Um reforço fortíssimo. Olhando o perfil dos ministros e a relação deles com Ministério Público, podemos esperar coordenação institucional e diálogo onde antes não havia. Creio que esse instrumento será fortalecido de todos os meios que eles puderem. Acho que o novo governo vai, inclusive, utilizar esse instrumento não apenas para combate à corrupção, mas como exemplo de soluções consensuais para problemas relevantes que tipicamente seriam judicializados.
De que forma?
Percebo inclinação por celebrar acordo também para fixação de danos, permitindo a empresas que ficariam anos na Justiça estabelecerem quanto devem (rapidamente). Podemos esperar ampliação do uso.
A leniência já se incorporou à cultura das empresas?
Ainda é algo em construção. Com o da Odebrecht, houve reconhecimento de que é possível celebrar acordos sobre assuntos sensíveis com órgãos do governo. Vejo também que a leniência servirá para viabilizar outros negócios, como a venda de ativos contaminados por problemas de corrupção. Antes, esses negócios não seriam fechados porque comprar uma empresa contaminada era enfrentar o imponderável: não saber se ela poderia quebrar, se os contratos dela seriam anulados. Ao fechar leniência, aquele ativo fica blindado e pode ser comprado de forma mais fácil. É uma evolução do instrumento que será interessante para o mercado.
Veremos isso nos Estados?
Sim. A Lava Jato começará a germinar nos Estados e municípios, onde as empresas locais poderão se valer do mesmo mecanismo do acordo de colaboração, permitindo que os ativos sejam eventualmente vendidos. A existência de uma força-tarefa, da interação entre promotores civis e criminais, ficou como lição de funcionamento. O fato de ter na União pessoas que são especialistas no assunto facilitará esse processo de aprendizagem.

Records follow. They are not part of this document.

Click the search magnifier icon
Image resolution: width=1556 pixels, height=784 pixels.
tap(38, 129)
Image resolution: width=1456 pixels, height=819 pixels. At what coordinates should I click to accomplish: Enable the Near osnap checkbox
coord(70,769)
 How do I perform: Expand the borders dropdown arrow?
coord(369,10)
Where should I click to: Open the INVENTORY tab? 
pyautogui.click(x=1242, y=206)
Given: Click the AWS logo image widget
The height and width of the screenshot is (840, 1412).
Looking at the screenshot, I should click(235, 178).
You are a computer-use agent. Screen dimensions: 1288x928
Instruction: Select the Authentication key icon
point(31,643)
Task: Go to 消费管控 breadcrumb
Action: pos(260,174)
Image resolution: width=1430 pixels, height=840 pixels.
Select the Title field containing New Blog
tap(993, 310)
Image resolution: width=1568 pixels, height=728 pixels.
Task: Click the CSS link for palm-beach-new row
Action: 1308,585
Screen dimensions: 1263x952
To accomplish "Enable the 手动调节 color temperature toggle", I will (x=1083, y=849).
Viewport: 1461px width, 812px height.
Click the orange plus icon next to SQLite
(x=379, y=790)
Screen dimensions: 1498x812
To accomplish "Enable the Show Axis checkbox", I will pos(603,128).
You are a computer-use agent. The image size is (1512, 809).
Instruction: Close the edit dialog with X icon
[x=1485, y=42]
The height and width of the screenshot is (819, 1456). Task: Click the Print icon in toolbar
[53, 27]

Qual deve ser o limite para possibilitar uma colaboração?
O limite é uma vez. É como o Refis que, existindo todo ano, faz com que empresas não se preocupem tanto em pagar imposto. Não quer dizer que o negócio deva morrer na segunda vez. Mas criar um mecanismo para aumentar a gradação (da pena), impondo maiores consequências. Não pode haver liberou geral da leniência.
Há debate sobre se donos de empresas corruptas devem ser obrigados a deixar o controle.
A ideia é sedutora, pois parece corresponder a anseios profundos de punição dos envolvidas. Não é de se excluir de todo, mas merece análise mais sutil do que apareceu até agora. É preciso evitar que sirva de pretexto para expropriações arbitrárias, favorecidas pela retórica politicamente oportunista do combate à corrupção, ou que sirva como conluio entre expropriador e expropriado, usando recursos públicos para dar liquidez a ativos que talvez não tivessem. A simples mudança de controle pode ser inofensiva ao combate a práticas antimercado. Muda-se o controlador, mas a estrutura econômica concentrada segue a mesma.
As informações são do jornal O Estado de S. Paulo.